Exercise prompt. Starting with the line that holds "How do I perform: Open", repeat each line through the last one below, exactly. Pictures stay out.
======== Exercise material
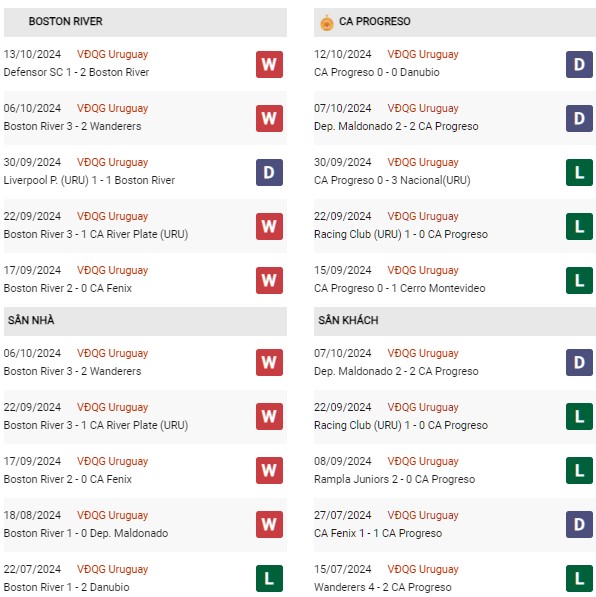Open VĐQG Uruguay link dated 13/10/2024

coord(112,54)
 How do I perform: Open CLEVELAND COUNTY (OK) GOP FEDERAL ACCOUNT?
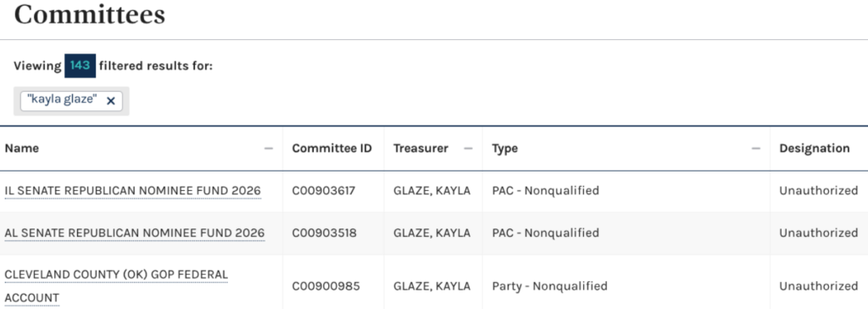pos(116,286)
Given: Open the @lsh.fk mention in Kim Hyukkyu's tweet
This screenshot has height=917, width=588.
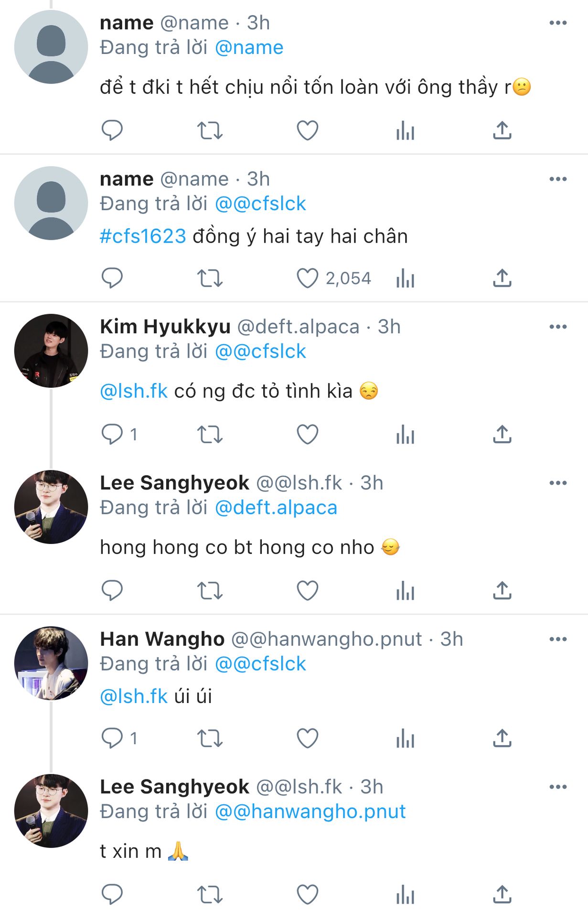Looking at the screenshot, I should [x=134, y=391].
================
Result.
 How do I perform: Open CLEVELAND COUNTY (OK) GOP FEDERAL ACCOUNT?
pos(116,286)
Given: Open the @lsh.fk mention in Kim Hyukkyu's tweet
This screenshot has height=917, width=588.
Looking at the screenshot, I should [x=134, y=391].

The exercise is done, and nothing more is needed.